Restoring the secondary figures is a requirement of method: the myth simplifies by keeping only one duel and two names. Kakihara, his embarkation at Yokohama, his demonstrations, his abandonment of the challenges — this is the exact context in which 1 May 1909 becomes possible.

Yokohama–Rio, June–December 1908

The arrival of jiu-jitsu in Brazil has a date, a ship and a context — which the thesis restores against the legends of castaways. The context: Japan’s military victory over Russia (1904–1905). One of the explanations advanced for Japanese supremacy was the efficacy of their combat method; jiu-jitsu then spread through Europe — France, England — to the United States and to South America: Bolivia, Argentina, Brazil.
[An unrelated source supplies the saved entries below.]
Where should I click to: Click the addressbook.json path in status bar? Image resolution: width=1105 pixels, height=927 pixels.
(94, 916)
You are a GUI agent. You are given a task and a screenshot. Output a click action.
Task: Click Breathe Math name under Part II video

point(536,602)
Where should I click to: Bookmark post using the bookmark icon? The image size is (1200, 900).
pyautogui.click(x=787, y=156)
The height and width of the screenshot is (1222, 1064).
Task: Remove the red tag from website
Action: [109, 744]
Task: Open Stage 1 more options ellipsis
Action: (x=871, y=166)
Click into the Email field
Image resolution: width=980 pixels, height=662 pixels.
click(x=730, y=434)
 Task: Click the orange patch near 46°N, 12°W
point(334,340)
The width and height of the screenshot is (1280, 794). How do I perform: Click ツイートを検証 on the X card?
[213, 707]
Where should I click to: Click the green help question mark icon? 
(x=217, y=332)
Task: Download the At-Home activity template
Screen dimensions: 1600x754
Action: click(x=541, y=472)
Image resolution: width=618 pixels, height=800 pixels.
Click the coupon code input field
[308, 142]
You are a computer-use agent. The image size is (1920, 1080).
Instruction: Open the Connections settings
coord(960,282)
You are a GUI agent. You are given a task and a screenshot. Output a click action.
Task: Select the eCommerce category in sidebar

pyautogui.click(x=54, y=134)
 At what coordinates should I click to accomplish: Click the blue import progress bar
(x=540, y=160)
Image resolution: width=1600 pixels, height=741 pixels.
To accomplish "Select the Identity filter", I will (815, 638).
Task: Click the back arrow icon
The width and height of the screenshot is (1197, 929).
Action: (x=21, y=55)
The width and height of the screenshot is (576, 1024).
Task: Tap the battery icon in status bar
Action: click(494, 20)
The same year 1908, in June, the Kasato Maru officially opened Japanese immigration to Brazil — 781 migrants engaged in the coffee fazendas of São Paulo to make up for the labour shortage born of the 1888 abolition. The two professors, however, do not travel with the migrants. Contracted by the Minister of War “to teach all the subtleties of their method of physical education to the apprentice sailors,” Sakuzo Miura — the future “Sada Miako” — and Ume Kakihara embark at Yokohama in June 1908 aboard the Brazilian Navy training ship, the Benjamin Constant, and land in December. Two functionaries of combat, arrived by the official route, in a climate that Luiz Murat’s polemic against the minister’s “jiú-jitzú” already rendered hostile.

From the Tir do Leme to the role of Hercules

From their arrival, alongside their Navy mission, the two men show themselves: in January 1909, they give jiu-jitsu demonstrations for the members of the Tir do Leme. Then, in April 1909, Paschoal Segreto engages them at the Pavilhão Internacional. There they take on a role with a history: that of Hercules, held at the end of the nineteenth century by the specialists of Greco-Roman wrestling — and since abandoned by them. The principle: to face amateurs each evening, five pounds of gold to whoever resisted three minutes against the throws. The bouts follow one another. A Frenchman tries his luck, a Portuguese too. None prevails.

The man who withdrew

Here Kakihara’s trajectory becomes a document. “After a difficult fight, the first ceased to take part in these challenges. Only Myako continued to fight against the strong men of Rio de Janeiro.” A difficult fight — the source says no more. But the institutional consequence is recorded: after Kakihara’s withdrawal, the rule changes. The amateurs must now hold not three but ten minutes on their feet to pocket the sum. The trade of the invincible had just revealed its nature: a commercial device, adjustable when the risk rose.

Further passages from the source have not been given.